Shuihui’s Home

Here is Shuhui Bu’s (布树辉) personal website. Currently, I am a professor at Northwestern Polytechnical University, China. I received the MSc and PhD degrees in College of Systems and Information Engineering from University of Tsukuba, Japan in 2006 and 2009. During 2009-2011 I was an assistant professor at Kyoto University, Japan. My research interests are concentrated on computer vision and robotics, including SLAM, machine learning, 3D reconstruction, 3D shape analysis, image processing, and related fields. Recent activity can be found at News.

研究领域 - Research Fields

主要从事的研究方向是环境感知,即通过计算机视觉(SLAM,SfM)构建三维场景,然后通过机器学习来实现高层语义信息的提取,从而为无人系统提供决策支持。研究的整体架构如下图所示: research_system

  1. 计算机视觉:SLAM方向主要的研究如何实时解算相机的位置、姿态并给出场景的稀疏点云。主要的成果包括2019年ICCV的GSLAM,2016年的SDTAM半直接方法的SLAM算法。在获得局部稀疏点云之后,使用MapFusion将局部的地图融合生成全局地图,主要的研究成果有2016 iROS的MapDFusion,业界首次提出使用视觉SLAM来实时增量生成二维地图,2019 iROS的TerrainFusion,使用视觉SLAM,实时增量生成2.5D地图(DSM地图)。
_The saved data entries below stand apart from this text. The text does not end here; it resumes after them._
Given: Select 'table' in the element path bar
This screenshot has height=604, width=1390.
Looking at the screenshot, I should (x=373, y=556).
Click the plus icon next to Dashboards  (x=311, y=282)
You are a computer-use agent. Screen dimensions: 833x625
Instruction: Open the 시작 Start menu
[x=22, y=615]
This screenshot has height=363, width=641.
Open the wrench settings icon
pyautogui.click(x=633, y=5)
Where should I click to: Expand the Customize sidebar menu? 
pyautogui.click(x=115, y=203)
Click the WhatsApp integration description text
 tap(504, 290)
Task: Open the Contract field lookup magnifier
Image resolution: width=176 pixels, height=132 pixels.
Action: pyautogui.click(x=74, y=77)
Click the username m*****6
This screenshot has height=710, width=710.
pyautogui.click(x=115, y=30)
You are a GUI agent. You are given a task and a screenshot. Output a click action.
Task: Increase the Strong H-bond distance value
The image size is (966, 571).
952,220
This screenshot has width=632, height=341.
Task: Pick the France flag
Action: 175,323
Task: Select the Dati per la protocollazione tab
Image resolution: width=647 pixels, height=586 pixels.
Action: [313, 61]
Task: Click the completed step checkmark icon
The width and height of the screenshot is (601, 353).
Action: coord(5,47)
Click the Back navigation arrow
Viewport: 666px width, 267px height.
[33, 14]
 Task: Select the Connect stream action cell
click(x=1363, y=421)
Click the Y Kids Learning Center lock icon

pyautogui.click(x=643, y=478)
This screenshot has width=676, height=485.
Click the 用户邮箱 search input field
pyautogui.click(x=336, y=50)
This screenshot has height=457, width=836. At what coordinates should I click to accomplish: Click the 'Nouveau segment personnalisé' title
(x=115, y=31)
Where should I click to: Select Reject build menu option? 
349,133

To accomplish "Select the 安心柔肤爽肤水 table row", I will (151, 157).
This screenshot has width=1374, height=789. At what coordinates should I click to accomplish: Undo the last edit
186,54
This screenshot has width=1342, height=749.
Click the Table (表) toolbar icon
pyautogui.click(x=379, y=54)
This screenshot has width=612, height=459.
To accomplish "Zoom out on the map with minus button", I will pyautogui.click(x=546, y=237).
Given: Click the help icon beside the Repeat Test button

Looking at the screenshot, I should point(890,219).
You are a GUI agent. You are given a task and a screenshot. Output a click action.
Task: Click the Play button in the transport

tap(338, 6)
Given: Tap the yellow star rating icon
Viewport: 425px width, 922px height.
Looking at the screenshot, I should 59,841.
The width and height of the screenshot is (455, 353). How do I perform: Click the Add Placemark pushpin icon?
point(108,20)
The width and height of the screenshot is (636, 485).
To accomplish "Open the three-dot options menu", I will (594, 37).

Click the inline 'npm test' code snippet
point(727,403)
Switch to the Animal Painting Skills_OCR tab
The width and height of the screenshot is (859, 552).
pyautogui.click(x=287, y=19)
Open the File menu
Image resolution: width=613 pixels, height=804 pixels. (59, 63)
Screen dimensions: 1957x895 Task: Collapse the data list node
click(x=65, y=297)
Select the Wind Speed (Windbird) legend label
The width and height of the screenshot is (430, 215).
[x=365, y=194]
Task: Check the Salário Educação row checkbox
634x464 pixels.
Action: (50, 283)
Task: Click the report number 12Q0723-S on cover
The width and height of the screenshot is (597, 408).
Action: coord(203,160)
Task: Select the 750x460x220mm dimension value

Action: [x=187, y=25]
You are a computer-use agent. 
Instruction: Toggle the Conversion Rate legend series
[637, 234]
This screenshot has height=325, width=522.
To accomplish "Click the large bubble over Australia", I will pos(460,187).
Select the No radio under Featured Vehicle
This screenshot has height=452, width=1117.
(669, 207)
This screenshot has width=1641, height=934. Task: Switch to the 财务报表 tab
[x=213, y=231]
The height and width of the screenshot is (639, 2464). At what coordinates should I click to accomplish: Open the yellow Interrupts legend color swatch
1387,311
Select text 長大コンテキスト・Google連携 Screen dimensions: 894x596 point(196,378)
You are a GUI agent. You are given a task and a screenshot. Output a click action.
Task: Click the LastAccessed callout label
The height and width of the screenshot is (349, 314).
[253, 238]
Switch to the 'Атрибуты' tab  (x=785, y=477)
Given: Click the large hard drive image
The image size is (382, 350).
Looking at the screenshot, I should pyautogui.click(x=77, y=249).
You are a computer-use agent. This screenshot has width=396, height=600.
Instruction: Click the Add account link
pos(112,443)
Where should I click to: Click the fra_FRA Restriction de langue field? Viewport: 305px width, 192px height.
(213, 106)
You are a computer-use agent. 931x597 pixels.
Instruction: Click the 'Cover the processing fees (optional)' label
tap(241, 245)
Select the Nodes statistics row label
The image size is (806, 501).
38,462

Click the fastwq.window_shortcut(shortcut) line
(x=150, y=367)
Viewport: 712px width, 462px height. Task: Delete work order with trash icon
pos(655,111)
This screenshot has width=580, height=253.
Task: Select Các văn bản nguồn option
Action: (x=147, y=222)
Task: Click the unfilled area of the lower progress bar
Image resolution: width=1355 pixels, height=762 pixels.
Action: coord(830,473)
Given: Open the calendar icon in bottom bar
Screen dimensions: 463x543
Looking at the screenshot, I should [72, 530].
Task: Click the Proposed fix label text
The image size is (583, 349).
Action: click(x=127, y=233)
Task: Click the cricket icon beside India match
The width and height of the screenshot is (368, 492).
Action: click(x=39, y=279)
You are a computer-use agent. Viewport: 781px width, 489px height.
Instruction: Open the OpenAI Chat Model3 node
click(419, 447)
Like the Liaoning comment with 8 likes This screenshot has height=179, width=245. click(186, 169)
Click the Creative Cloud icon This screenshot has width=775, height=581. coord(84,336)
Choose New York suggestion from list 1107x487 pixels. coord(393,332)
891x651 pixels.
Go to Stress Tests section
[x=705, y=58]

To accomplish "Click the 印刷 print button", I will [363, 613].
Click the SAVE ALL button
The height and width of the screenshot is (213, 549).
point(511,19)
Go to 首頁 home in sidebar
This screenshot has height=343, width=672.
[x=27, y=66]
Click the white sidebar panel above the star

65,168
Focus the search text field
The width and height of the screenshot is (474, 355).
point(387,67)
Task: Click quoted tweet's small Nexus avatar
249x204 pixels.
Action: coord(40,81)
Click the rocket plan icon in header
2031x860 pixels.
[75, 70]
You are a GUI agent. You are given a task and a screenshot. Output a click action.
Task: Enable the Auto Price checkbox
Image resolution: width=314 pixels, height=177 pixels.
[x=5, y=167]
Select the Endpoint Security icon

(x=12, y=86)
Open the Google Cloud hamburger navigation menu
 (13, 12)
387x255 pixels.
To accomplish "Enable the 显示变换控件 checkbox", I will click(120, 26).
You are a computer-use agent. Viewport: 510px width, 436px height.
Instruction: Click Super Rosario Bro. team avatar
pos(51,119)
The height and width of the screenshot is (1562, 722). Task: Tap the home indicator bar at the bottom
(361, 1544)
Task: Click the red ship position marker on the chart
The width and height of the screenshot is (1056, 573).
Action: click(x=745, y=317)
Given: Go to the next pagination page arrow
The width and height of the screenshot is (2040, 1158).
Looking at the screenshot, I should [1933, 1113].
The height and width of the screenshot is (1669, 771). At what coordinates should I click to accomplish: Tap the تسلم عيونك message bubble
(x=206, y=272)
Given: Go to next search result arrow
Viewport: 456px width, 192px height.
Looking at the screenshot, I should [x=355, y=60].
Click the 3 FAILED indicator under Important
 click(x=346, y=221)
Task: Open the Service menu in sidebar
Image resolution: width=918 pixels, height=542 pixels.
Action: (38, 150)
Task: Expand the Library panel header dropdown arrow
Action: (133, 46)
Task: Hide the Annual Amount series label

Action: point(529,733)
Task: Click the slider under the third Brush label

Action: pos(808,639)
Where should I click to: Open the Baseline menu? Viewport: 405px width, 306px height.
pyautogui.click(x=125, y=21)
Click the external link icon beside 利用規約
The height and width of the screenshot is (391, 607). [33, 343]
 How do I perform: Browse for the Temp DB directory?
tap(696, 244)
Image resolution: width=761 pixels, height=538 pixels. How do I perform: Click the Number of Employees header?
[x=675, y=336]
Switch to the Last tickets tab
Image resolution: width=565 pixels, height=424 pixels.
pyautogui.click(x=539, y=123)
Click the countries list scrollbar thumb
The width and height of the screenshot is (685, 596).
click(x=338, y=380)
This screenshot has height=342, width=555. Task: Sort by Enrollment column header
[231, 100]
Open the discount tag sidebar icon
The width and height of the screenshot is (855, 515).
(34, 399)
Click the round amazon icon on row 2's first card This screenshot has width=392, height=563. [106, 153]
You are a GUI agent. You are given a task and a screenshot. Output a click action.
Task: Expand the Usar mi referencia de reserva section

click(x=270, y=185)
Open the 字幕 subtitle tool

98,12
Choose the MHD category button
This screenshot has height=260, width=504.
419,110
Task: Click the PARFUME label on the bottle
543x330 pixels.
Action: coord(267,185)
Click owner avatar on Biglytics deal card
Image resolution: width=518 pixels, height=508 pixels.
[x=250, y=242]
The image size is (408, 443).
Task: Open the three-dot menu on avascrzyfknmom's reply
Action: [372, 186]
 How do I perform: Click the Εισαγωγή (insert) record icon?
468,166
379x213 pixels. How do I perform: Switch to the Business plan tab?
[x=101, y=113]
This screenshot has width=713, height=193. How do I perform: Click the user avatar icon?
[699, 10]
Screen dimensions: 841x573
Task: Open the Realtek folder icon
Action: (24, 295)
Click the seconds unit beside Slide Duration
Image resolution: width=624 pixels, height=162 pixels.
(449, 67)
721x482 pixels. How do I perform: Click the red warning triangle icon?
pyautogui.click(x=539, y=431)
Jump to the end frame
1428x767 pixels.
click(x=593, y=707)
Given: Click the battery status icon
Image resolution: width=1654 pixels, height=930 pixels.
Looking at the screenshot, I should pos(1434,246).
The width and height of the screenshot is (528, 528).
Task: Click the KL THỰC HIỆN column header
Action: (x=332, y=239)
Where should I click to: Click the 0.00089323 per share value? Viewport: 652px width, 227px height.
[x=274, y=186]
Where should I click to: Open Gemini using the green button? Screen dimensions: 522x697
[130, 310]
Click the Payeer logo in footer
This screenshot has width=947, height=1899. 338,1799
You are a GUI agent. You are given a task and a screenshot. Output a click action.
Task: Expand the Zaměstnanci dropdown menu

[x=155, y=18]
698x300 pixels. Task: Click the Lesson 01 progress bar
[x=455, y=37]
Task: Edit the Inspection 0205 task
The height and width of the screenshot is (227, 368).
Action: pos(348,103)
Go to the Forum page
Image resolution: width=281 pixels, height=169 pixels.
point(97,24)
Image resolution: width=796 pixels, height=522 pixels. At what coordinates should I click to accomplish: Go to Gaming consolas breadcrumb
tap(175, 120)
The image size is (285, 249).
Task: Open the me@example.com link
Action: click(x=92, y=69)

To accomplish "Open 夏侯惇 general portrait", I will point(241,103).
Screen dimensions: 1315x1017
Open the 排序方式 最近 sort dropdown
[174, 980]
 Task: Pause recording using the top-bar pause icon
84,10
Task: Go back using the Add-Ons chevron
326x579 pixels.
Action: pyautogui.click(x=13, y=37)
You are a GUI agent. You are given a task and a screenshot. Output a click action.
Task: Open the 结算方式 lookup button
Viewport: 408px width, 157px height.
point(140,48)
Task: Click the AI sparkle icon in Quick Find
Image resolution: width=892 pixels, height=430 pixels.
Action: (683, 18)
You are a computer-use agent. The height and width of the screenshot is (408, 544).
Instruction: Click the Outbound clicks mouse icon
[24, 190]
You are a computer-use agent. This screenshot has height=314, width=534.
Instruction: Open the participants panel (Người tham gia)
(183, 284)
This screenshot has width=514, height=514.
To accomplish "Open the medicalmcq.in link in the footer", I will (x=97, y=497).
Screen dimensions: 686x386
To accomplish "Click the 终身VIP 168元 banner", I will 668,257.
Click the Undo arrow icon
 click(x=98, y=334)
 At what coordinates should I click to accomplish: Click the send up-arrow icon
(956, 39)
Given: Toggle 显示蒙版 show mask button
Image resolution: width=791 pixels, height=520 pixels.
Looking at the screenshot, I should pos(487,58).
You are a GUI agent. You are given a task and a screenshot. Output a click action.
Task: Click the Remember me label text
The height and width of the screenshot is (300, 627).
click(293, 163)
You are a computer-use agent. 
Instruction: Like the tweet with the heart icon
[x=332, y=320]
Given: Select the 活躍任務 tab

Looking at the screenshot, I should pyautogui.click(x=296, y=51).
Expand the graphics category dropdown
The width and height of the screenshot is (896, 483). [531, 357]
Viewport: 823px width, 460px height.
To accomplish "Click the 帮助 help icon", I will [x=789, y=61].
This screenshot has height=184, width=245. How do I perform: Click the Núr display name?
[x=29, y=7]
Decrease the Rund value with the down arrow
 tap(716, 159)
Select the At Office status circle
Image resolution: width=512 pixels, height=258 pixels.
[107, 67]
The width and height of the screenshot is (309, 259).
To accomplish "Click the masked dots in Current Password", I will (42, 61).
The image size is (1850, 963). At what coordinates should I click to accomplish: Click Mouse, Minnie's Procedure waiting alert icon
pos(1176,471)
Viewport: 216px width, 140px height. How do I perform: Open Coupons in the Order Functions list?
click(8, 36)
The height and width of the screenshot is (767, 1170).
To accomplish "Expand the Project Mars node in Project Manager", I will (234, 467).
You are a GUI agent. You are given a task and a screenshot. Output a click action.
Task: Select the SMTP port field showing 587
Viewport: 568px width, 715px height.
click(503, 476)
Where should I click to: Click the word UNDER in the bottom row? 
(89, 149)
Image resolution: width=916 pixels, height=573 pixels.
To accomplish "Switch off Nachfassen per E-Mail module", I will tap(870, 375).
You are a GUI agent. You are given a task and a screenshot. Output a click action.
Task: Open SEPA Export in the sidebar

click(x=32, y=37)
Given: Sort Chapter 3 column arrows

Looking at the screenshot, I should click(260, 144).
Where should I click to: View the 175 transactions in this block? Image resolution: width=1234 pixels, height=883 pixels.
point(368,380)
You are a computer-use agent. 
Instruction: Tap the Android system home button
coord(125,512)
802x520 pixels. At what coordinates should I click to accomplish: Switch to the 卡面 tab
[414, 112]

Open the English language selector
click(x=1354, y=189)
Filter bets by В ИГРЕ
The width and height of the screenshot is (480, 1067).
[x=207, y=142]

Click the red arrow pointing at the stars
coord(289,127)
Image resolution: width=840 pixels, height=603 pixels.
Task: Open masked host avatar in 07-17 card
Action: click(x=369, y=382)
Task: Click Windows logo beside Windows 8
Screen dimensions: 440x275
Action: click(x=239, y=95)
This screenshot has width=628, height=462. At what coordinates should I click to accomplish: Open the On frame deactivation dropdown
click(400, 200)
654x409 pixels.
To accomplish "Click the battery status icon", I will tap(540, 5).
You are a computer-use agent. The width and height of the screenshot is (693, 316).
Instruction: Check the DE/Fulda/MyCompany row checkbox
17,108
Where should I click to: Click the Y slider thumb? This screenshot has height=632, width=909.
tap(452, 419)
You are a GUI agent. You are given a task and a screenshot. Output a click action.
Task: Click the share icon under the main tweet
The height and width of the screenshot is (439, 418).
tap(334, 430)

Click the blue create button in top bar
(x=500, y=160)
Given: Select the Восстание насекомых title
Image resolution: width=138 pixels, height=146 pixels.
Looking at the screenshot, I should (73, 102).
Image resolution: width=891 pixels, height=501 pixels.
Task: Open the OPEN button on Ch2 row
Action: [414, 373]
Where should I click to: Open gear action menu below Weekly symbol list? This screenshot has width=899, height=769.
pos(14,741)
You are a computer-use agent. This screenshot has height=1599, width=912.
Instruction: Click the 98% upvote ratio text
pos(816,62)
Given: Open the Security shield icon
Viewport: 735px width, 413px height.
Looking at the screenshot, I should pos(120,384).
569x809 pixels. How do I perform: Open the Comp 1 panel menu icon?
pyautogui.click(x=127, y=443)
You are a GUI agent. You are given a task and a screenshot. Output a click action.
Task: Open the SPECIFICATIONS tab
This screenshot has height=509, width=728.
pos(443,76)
  2. 机器学习方向:主要研究场景解析、场景认识、目标识别、差异检测等。主要的研究成果有2018年的基于对抗学习的场景解析深度学习网络,2017年在PR上发表的基于多模态的航空影像的解析深度神经网络,2016年PR发表的融合结构学习的场景解析深度学习网络,2016年在Neurocomputing发表的基于深度学习的场景认识网络;2018年在IEEE TGRS发表的旋转不敏感的遥感图像目标识别深度学习方法,2015年在TGRS上发表的基于中间层表达的航拍图像的识别深度学习方法,2015年在Neurocomputing上发表的基于CRF的多尺度航拍图像物体检测深度学习方法;2019年在Neurocomputing上发表的双感兴趣区域的差异检测深度神经网络,基于Mask的差异检测网络;在三维物体识别方面,主要的成果包括2014年在IEEE TMM上发表的基于深度置信网络的三维物体识别深度学习方法,该方法是业界首次将深度学习方法引入到三维物体识别领域,2014年在IEEE MM上发表的论文提出使用多模态融合的方式来实现三维物体的识别,2015年在Computer & Graphics上发表的基于局部深度特征的三维物体识别深度学习方法。

部分发表论文介绍 - Publication Introduction

Multi-modal Feature Fusion for Geographic Image Annotation

Ke Li, Changqing Zou, Shuhui Bu, Yun Liang, Jian Zhang, Minglun Gong, Pattern Recognition, 2018.


This paper presents a multi-modal feature fusion based framework to improve the geographic image annotation. To achieve effective representations of geographic images, the method leverages a low-to-high learning flow for both the deep and shallow modality features. It first extracts low-level features for each input image pixel, such as shallow modality features (SIFT, Color, and LBP) and deep modality features (CNNs). It then constructs mid-level features for each superpixel from low-level features. Finally it harvests high-level features from mid-level features by using deep belief networks (DBN). It uses a restricted Boltzmann machine (RBM) to mine deep correlations between high-level features from both shallow and deep modalities to achieve a final representation for geographic images. Comprehensive experiments show that this feature fusion based method achieves much better performances compared to traditional methods.

Map2DFusion: Real-time Incremental UAV Image Mosaicing based on Monocular SLAM

Shuhui Bu, Yong Zhao, Gang Wan, and Zhenbao Liu, IEEE/RSJ International Conference on Intelligent Robots and Systems, 2016.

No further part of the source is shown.